### Aim of the exercise
Reproduce the book review of Season Of The Harvest below word for word.

### Selected extract
------------------------------------------------------------------------
Monday Book Review: Season Of The Harvest


Season Of The Harvest (Harvest Trilogy, Book 1) by Michael R. Hicks

Amazon Book Description:

At a genetics lab where a revolutionary strain of corn is being developed, FBI Special Agent Jack Dawson’s best friend and fellow agent is brutally murdered, his body torn apart.

Jack is convinced that Naomi Perrault, a beautiful geneticist and suspected terrorist, is behind the murder. But when Jack is framed for setting off a bomb that devastates the FBI lab in Quantico, Naomi becomes Jack’s only hope of survival.

Confronted by the terrifying truth of what the genetically engineered seeds stolen by his friend are truly for and who is really behind them, Jack joins Naomi in a desperate fight across half the globe to save humanity from extermination…

My Review:

Although science fiction isn’t my favorite genre, Hicks’ take on big government, shadow organizations, secret alien agendas had intrigued me. I found the book as a freebie, as many authors do to garner readers. Slow to start but quickly gained steam as mysterious deaths happen and our main characters shoot off!
------------------------------------------------------------------------
### Information shown
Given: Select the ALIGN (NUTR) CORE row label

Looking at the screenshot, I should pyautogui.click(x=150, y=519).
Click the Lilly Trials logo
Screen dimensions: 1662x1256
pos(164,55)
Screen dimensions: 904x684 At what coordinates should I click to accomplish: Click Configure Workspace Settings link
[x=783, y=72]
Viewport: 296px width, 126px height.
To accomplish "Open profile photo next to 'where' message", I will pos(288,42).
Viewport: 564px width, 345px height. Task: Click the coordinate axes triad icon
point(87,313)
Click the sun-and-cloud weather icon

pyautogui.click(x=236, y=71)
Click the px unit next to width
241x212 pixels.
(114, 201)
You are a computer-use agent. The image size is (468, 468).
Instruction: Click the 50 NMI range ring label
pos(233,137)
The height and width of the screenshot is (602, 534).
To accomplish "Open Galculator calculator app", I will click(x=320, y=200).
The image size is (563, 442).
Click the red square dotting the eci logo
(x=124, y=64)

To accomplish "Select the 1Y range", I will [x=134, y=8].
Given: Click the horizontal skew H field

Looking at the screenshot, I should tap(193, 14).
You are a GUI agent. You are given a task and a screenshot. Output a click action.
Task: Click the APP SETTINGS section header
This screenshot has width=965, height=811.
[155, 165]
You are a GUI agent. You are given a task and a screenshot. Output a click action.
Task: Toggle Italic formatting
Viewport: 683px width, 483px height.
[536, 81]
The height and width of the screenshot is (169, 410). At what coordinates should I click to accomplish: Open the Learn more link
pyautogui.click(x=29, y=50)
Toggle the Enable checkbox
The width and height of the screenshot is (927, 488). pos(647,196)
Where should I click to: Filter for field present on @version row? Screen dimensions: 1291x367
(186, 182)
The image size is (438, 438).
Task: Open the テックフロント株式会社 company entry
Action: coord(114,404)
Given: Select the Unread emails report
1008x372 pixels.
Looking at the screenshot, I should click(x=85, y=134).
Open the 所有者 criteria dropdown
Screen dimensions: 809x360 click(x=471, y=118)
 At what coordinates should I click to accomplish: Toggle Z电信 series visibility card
------------------------------------------------------------------------
### Answer space
Monday Book Review: Season Of The Harvest


Season Of The Harvest (Harvest Trilogy, Book 1) by Michael R. Hicks

Amazon Book Description:

At a genetics lab where a revolutionary strain of corn is being developed, FBI Special Agent Jack Dawson’s best friend and fellow agent is brutally murdered, his body torn apart.

Jack is convinced that Naomi Perrault, a beautiful geneticist and suspected terrorist, is behind the murder. But when Jack is framed for setting off a bomb that devastates the FBI lab in Quantico, Naomi becomes Jack’s only hope of survival.

Confronted by the terrifying truth of what the genetically engineered seeds stolen by his friend are truly for and who is really behind them, Jack joins Naomi in a desperate fight across half the globe to save humanity from extermination…

My Review:

Although science fiction isn’t my favorite genre, Hicks’ take on big government, shadow organizations, secret alien agendas had intrigued me. I found the book as a freebie, as many authors do to garner readers. Slow to start but quickly gained steam as mysterious deaths happen and our main characters shoot off!